Ayant ainsi parlé, la reine disparut ainsi que sa fille et toute sa cour, et Gribouille ne vit plus qu'un grand amas d'abeilles qui se pendaient en grappes aux branches du figuier.

Il reprit sa course et alla raconter à M. Bourdon comme quoi ses parents l'ayant chargé d'un baril de beau miel, la reine des abeilles le lui avait ôté, et le discours qu'elle l'avait chargé de faire au roi des bourdons.

– Comme vous êtes très-savant, ajouta Gribouille, peut-être pourrez-vous m'enseigner où je trouverai ce roi-là, à moins que vous ne le soyez vous-même, ce que j'ai toujours soupçonné, sans avoir pour cela mauvaise opinion de vous.

– Fantaisies, rêveries que tout cela, dit M. Bourdon en riant. C'est bien, c'est bien, Gribouille, vous avez fait votre commission. Parlons de vous, mon enfant, vous voyez que vous n'aurez jamais raison avec vos parents, ils sont trop fins et vous ne l'êtes pas assez. Voulez-vous rester avec moi? vous n'aurez plus jamais rien à craindre de leur part, et vous deviendrez un si habile homme, que vous commanderez à toute la terre.

Gribouille soupira et ne répondit point. Et là-dessus M. Bourdon lui tourna le dos, car il ne s'arrêtait jamais longtemps à la même place, et, bien qu'on ne lui vit jamais rien faire, il avait l'air d'être toujours très-occupé et grandement pressé.

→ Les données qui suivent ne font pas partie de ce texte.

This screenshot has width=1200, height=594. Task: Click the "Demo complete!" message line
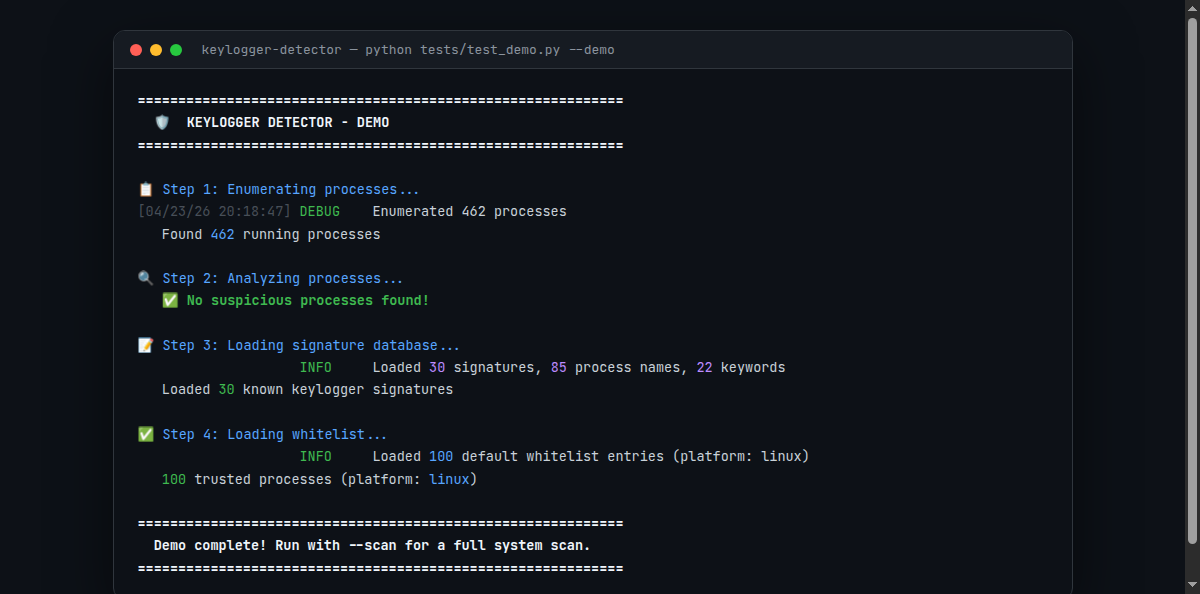pyautogui.click(x=372, y=546)
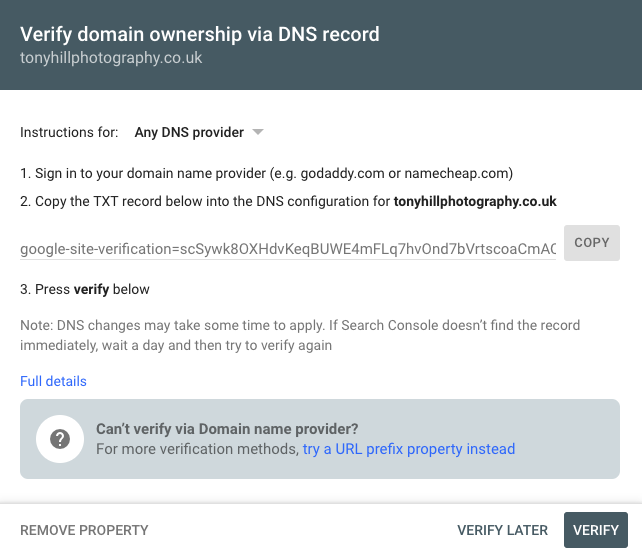
Task: Choose VERIFY LATER
Action: [x=502, y=530]
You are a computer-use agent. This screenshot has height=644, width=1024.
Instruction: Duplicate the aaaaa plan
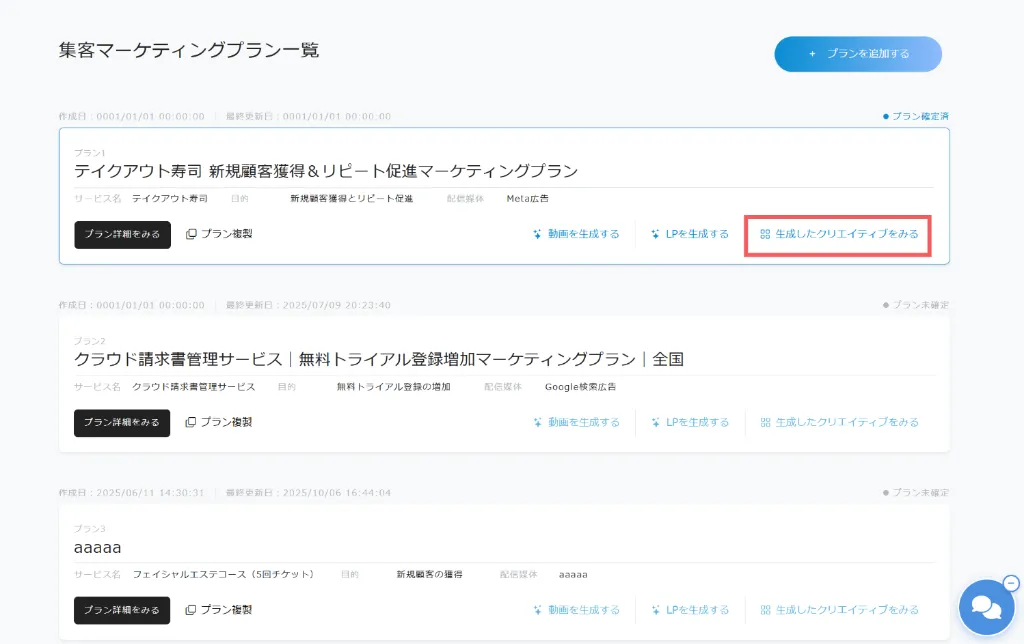(x=219, y=609)
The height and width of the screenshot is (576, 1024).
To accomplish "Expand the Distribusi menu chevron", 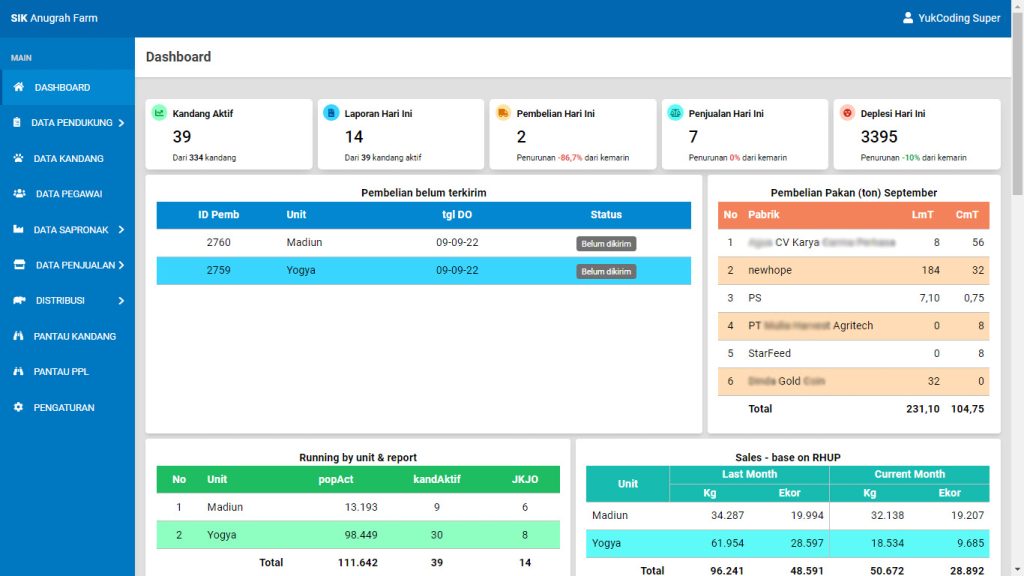I will [121, 301].
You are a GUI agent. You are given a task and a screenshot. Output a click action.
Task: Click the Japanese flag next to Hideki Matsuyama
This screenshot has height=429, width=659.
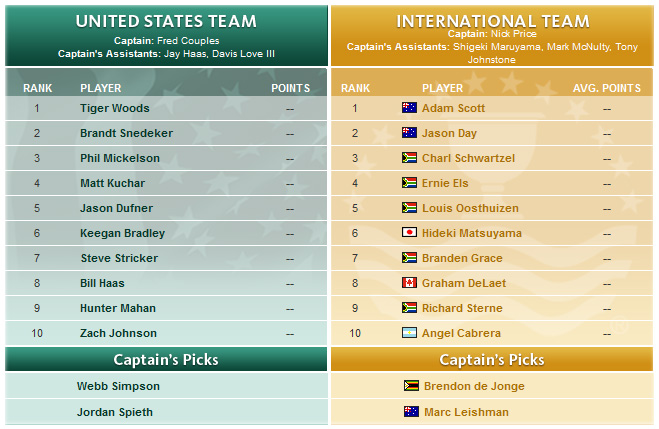(409, 233)

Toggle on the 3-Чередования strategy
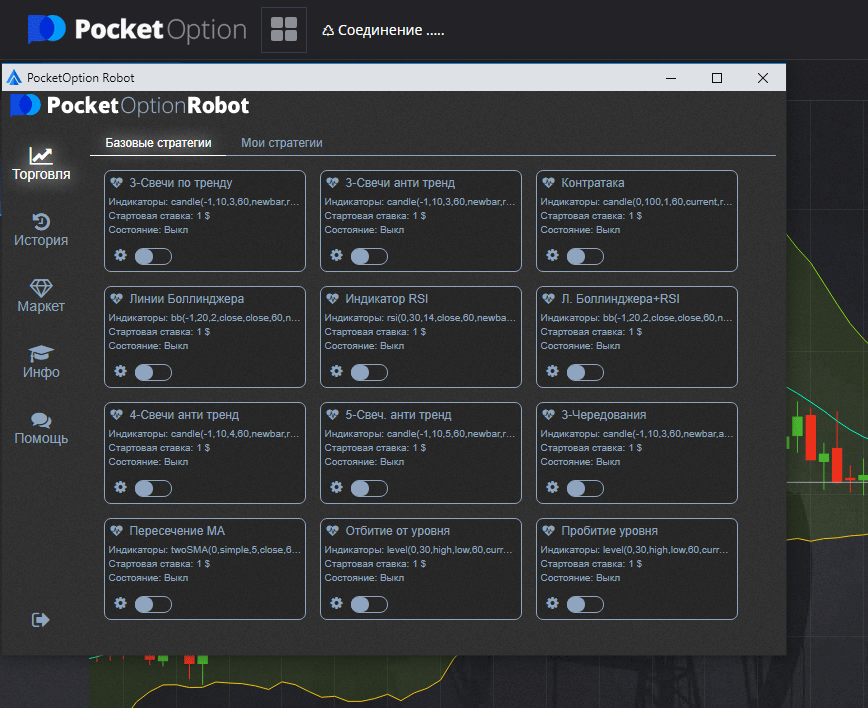click(x=585, y=488)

Toutes les fois que M. Bourdon lui parlait de le garder et de l'instruire, Gribouille se sentait comme transi de peur sans savoir pourquoi. Il retourna chez ses parents et leur raconta tout ce qui lui était arrivé. Il avait bien peur d'avouer que la reine des abeilles avait repris le miel et mis l'âne en fuite, mais il le fallait bien, et, pour s'excuser, il fut forcé de dire qu'il n'avait pas eu affaire à de simples abeilles, mais à une reine, à toute sa cour et à toute son armée.

Il s'attendait à être traité de menteur et de visionnaire; mais Bredouille, qui croyait aux sorciers parce qu'il avait essayé de l'être, se gratta l'oreille et dit à sa femme: – Il y a de la magie dans tout cela. Gribouille est en passe de devenir plus riche qu'un roi, puisqu'il est à même de devenir sorcier. Il est bien simple pour cela, mais il dépend de M. Bourdon de lui ouvrir l'esprit. Laissons-le faire, car, si nous nous y opposons, il nous ruinera et fera périr nos enfants. J'ai dans l'idée que ces frelons qui les ont si bien mordus n'étaient pas des insectes de petite volée. Envoyons-lui donc Gribouille, car, si Gribouille devient aussi riche qu'un roi, par amour-propre il élèvera sa famille aux plus hautes dignités.

Alors, s'adressant à Gribouille: Petit, lui dit-il, retournez de ce pas chez M. Bourdon. Dites-lui que votre père vous donne à lui, et gardez-vous d'en marquer le moindre déplaisir. Restez avec lui, je vous le commande, et, si vous ne le faites, soyez assuré que je vous ferai mourir sous le bâton.

Gribouille, ainsi congédié, partit en pleurant. Sa mère eut un petit moment de chagrin et sortit pour le reconduire un bout de chemin, puis elle le quitta après l'avoir embrassé, ce qui fit tant de plaisir au pauvre Gribouille, qu'il accepta son sort dans l'espérance d'être aimé et caressé par ses parents lorsqu'il viendrait les voir.

M. Bourdon reçut fort bien Gribouille. Il le fit richement habiller, lui donna une belle chambre, le fit manger à sa table, et envoya quérir trois pages pour le servir. Puis il commença à le faire instruire dans l'art de la magie.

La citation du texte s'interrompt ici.